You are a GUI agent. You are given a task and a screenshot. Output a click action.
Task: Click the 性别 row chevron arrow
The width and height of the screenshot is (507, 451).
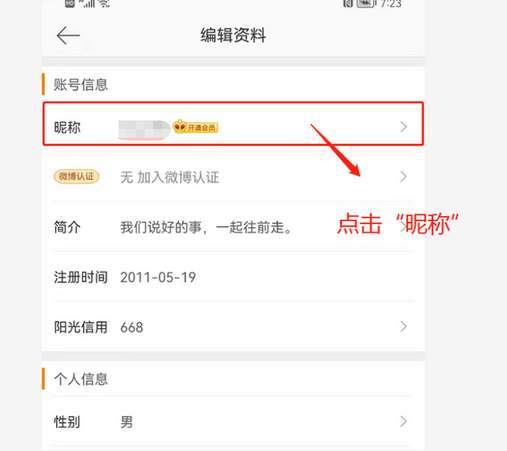click(403, 421)
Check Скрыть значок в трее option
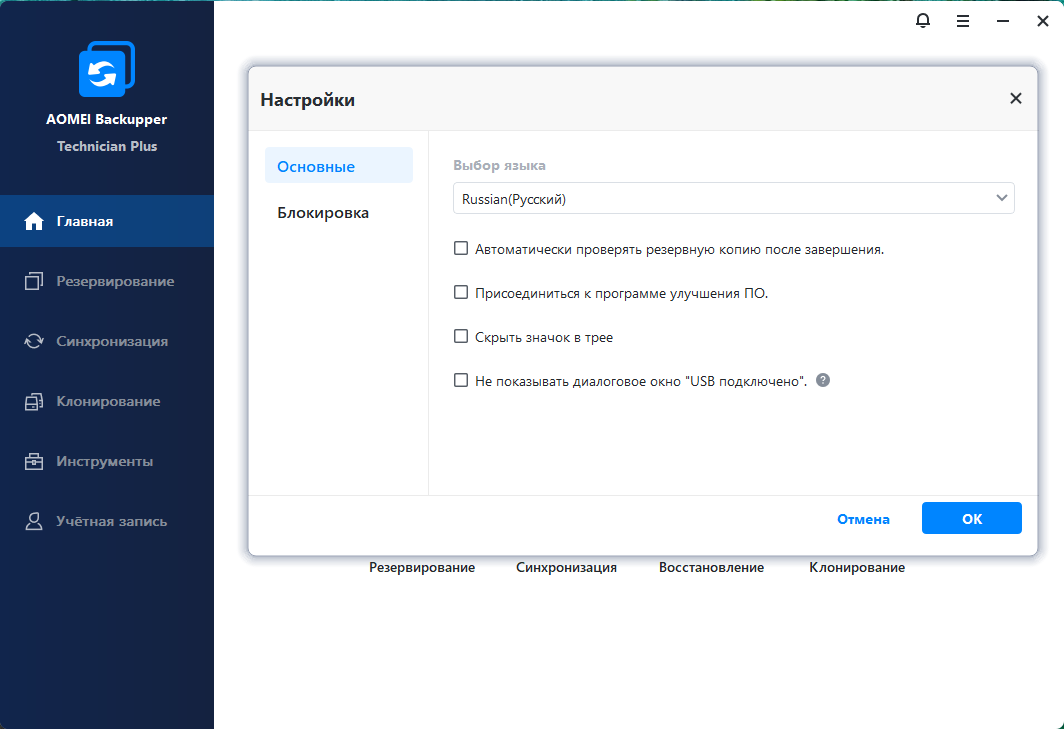 tap(461, 336)
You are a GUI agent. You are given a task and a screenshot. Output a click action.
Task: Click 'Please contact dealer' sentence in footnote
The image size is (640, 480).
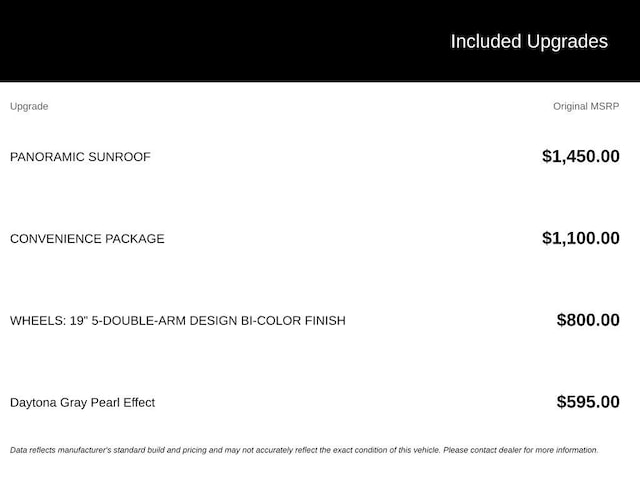click(x=521, y=450)
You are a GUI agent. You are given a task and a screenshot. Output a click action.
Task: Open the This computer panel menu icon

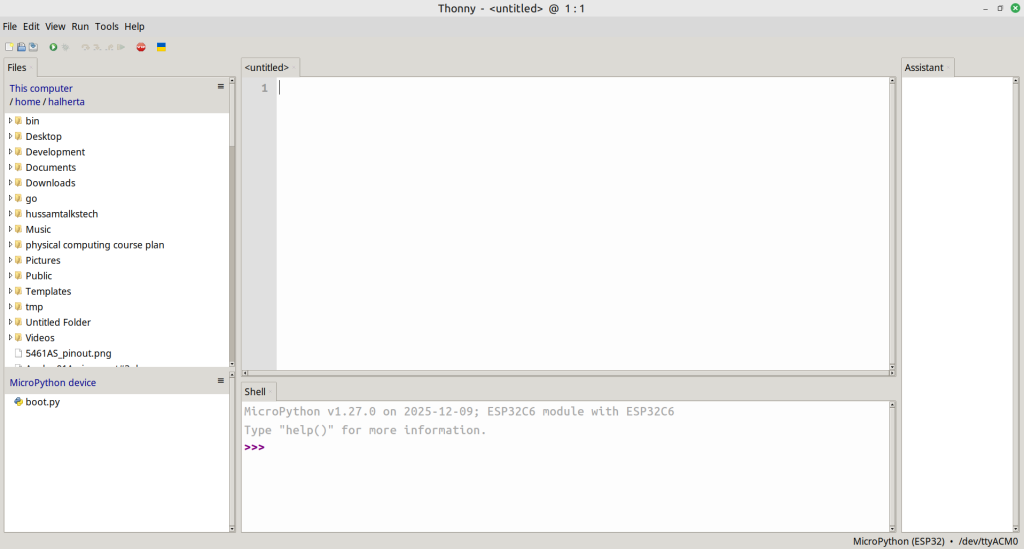click(x=221, y=87)
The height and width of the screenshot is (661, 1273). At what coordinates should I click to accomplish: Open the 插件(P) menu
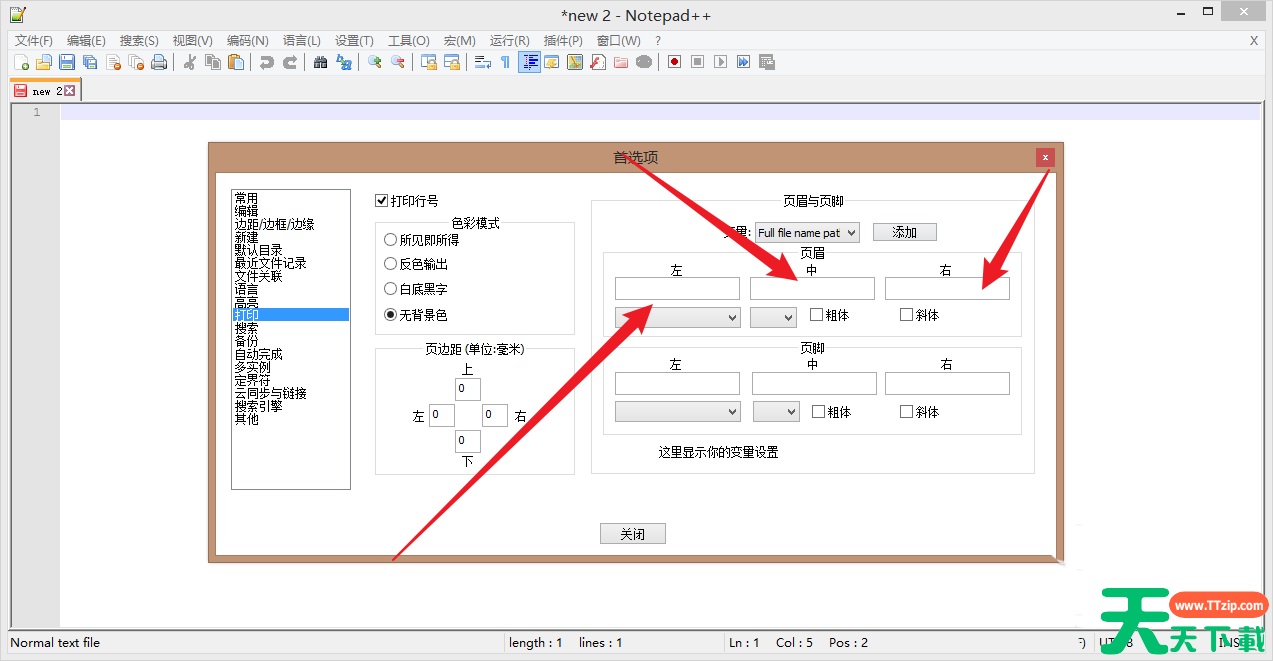(x=562, y=41)
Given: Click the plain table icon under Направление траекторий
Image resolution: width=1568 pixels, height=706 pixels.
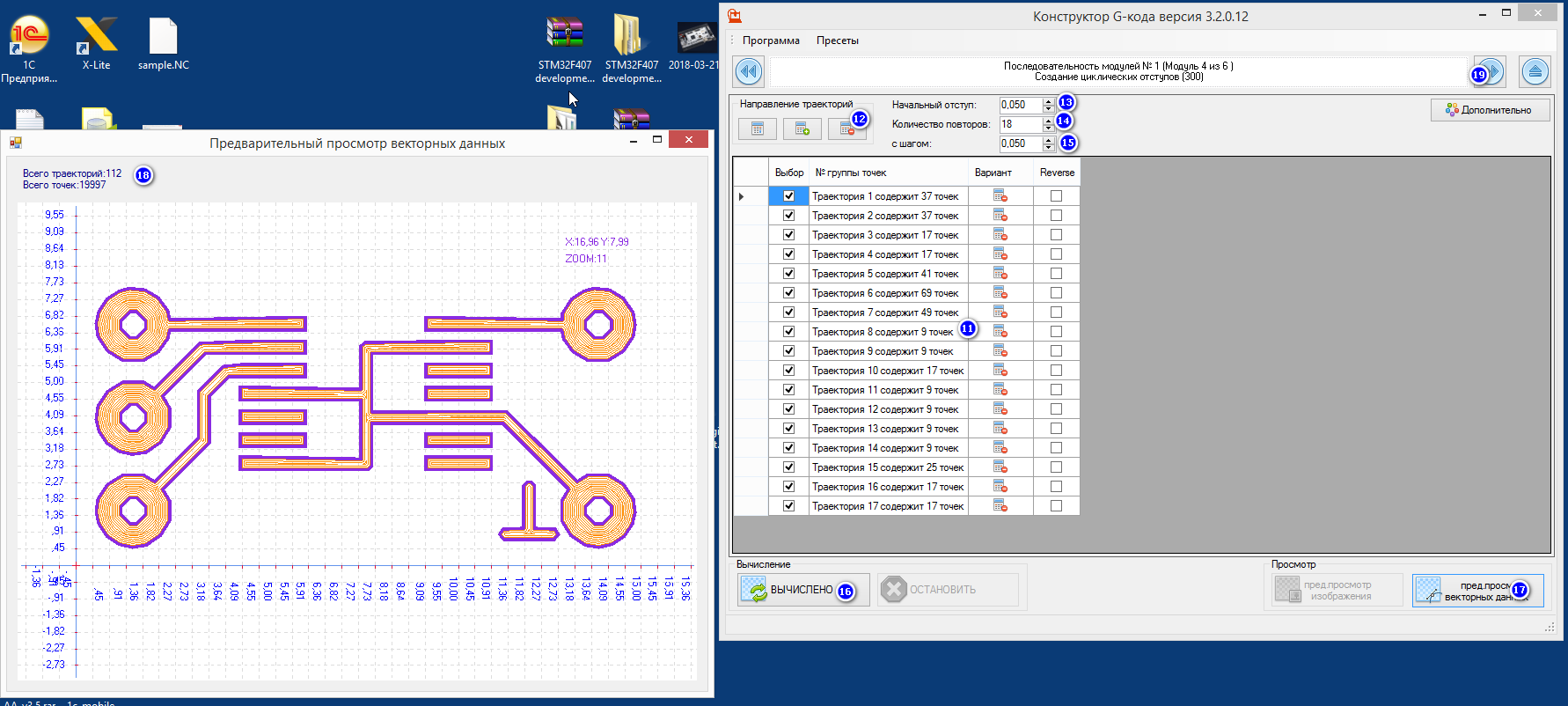Looking at the screenshot, I should tap(757, 129).
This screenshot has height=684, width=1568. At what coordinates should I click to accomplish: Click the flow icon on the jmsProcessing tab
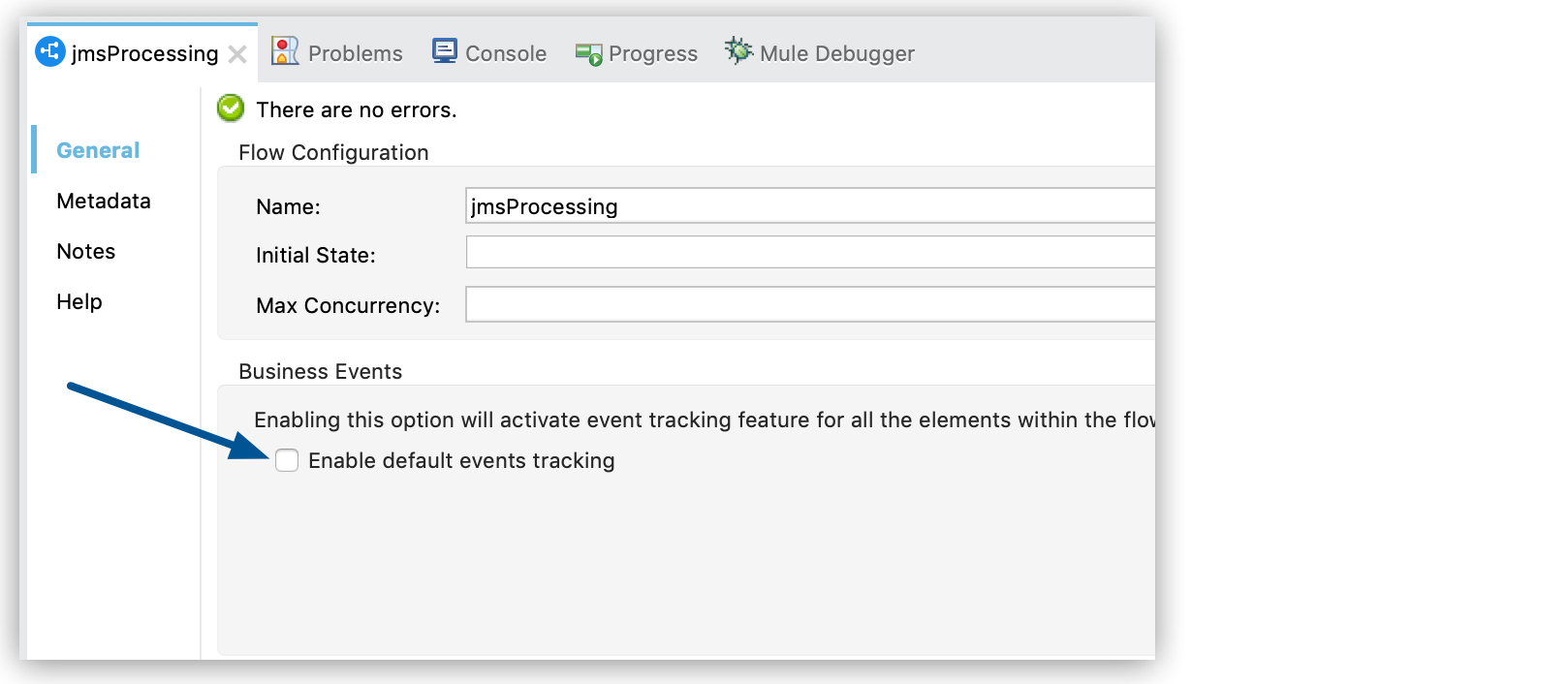(48, 51)
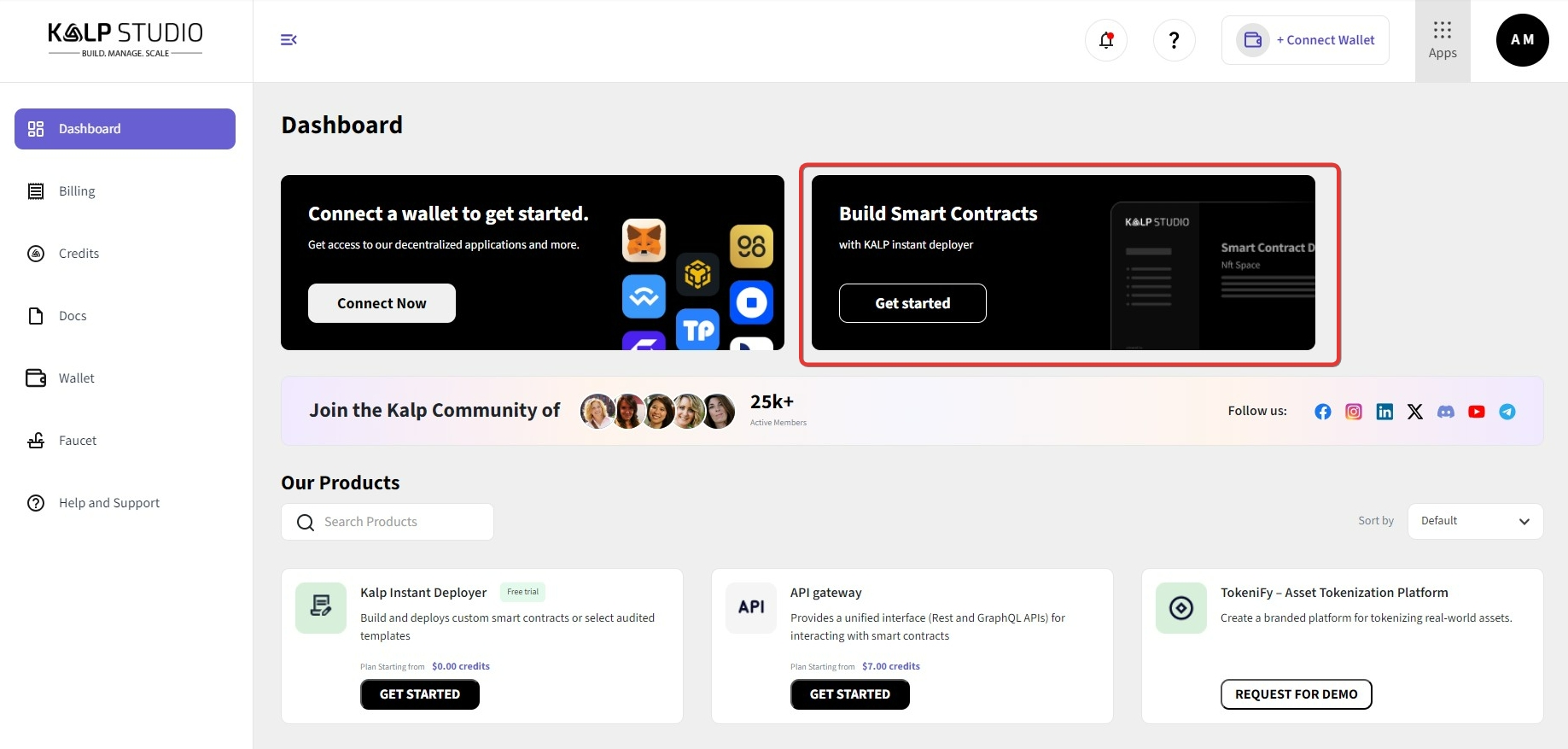Image resolution: width=1568 pixels, height=749 pixels.
Task: Open the Discord community icon
Action: tap(1445, 412)
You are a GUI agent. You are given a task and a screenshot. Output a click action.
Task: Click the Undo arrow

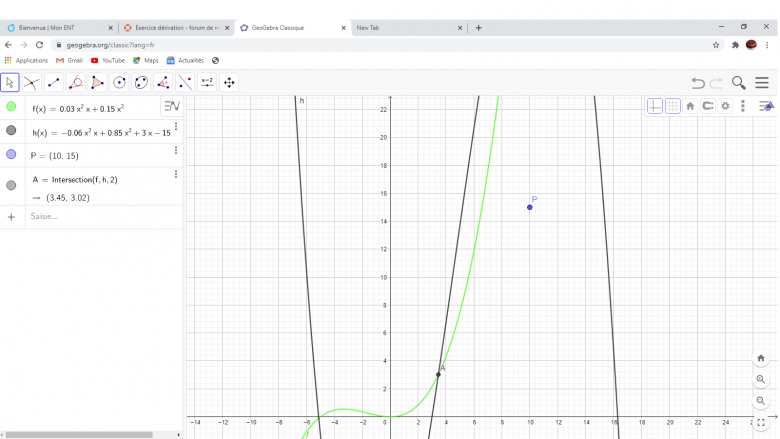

::::

Directions for this task: Output must match the lines from the start of the records above through the line that contains "Given: Click the", exactly and with every picture removed.

Result of this exercise:
You are a GUI agent. You are given a task and a screenshot. Output a click action.
Task: Click the 性别 row chevron arrow
The width and height of the screenshot is (507, 451).
click(403, 421)
Check Скрыть значок в трее option
 tap(461, 336)
You are a GUI agent. You are given a task and a screenshot. Output a click action.
Task: Click 'Please contact dealer' sentence in footnote
The image size is (640, 480).
click(x=521, y=450)
You are a GUI agent. You are given a task and a screenshot. Output a click action.
Task: Open the This computer panel menu icon

click(x=221, y=87)
The height and width of the screenshot is (661, 1273). At what coordinates should I click to accomplish: Open the 插件(P) menu
(x=562, y=41)
Given: Click the plain table icon under Направление траекторий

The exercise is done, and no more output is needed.